Дон Хуан ответил: наши глаза способны и на то, и на другое, и одно не лучше другого. Но, по его мнению, приучать глаза только смотреть — значит обкрадывать себя.
— Например, чтобы смеяться, надо смотреть, — сказал он, — потому что, только когда мы смотрим, мы способны воспринимать смешные стороны вещей. Когда же видим, все становится равнозначным и потому — не смешным.
— Значит, тот, кто видит, вообще не смеется?
Старик помолчал.
— Быть может, и есть люди знания, которые никогда не смеются, — сказал он, — но я таких не знаю. Те, кого я знаю, могут и видеть, и смотреть, и поэтому способны смеяться.
— А может человек знания плакать?
— Почему бы и нет? Раз наши глаза смотрят, значит, мы можем смеяться, плакать, веселиться, грустить, быть счастливыми. Сам я грустить не люблю, и если встречаю что-то, способное меня опечалить, то просто меняю зрение: не смотрю, а вижу. Но если сталкиваюсь с чем-то смешным, тогда смотрю — и смеюсь.
— В таком случае ты смеешься искренне, и, значит, твой смех — не есть управляемая глупость.
Дон Хуан пристально посмотрел на меня.
— Я разговариваю с тобой, потому что ты смешишь меня, — сказал он. — Ты напоминаешь мне степных крыс. Они имеют манеру засовывать хвост в нору, стараясь спугнуть оттуда других крыс и стянуть их еду, — тут-то и попадаются! Ты же попадаешься, задавая свои вопросы. Берегись! Этим крысам приходится иногда отгрызать себе хвост, чтобы вырваться на свободу.
Сравнение показалось мне забавным, и я рассмеялся. Когда-то дон Хуан показывал мне этих грызунов с пушистыми хвостами, похожих на белок. Зрелище мордастой крысы, лихорадочно отгрызающей себе хвост, было одновременно и мрачным, и смешным.
— Мой смех, как и все, что я делаю, — настоящий, — сказал дон Хуан. — Но он тоже — управляемая глупость, потому что бесполезен.

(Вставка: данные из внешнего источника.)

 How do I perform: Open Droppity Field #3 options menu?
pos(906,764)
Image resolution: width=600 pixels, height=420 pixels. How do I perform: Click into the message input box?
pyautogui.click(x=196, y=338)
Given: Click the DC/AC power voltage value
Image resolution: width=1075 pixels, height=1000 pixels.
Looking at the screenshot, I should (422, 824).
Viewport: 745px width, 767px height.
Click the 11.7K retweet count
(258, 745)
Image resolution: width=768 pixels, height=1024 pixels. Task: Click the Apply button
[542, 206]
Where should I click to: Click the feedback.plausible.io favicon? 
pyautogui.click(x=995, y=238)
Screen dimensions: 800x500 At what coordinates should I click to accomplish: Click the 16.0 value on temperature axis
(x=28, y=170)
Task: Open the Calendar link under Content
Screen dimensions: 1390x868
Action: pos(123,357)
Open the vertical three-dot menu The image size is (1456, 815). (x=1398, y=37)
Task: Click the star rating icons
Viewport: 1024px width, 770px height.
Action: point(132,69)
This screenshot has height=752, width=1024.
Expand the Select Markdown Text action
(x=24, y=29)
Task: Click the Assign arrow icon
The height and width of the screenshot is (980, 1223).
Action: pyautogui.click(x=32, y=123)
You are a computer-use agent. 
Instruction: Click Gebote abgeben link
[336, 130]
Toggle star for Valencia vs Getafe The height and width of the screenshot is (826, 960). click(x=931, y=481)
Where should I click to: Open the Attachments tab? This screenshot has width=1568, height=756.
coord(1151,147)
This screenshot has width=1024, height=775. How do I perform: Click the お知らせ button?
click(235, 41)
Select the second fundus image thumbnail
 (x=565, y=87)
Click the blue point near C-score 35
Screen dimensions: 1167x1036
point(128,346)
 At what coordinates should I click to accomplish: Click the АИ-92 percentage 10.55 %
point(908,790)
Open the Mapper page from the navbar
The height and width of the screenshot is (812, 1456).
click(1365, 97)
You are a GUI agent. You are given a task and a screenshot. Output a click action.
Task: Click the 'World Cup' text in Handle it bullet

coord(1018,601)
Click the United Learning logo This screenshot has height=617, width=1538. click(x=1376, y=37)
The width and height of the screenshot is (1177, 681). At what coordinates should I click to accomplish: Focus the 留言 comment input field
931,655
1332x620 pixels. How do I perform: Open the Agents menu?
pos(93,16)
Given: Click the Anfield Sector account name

Смех ничего не меняет, тем не менее я смеюсь.
— Дон Хуан, но ведь твой смех не без пользы, тебе от него хорошо.
— Отнюдь. Мне хорошо потому, что я предпочитаю смотреть на вещи, которые доставляют мне удовольствие. Тогда я вижу их смешные стороны и смеюсь. Я не раз говорил тебе: чтобы достичь совершенства, человек должен выбрать путь, у которого есть сердце, и тогда он сможет часто смеяться.
Я понял это так, что плач хуже смеха; во всяком случае, он ослабляет нас. Дон Хуан ответил, что между тем и другим нет существенной разницы: плач и смех — равны. Но он предпочитает смех: посмеявшись, он чувствует себя лучше.
Я возразил: если существует предпочтение, равенства быть не может. Если он предпочитает смеяться, а не плакать, значит, смех важнее, чем слезы.
Но дон Хуан упрямо твердил, что его предпочтение вовсе не означает различия между тем и другим. Тогда я сказал, что, придерживаясь этой логики, можно задаться вопросом: если все безразлично, то почему бы не выбрать смерть?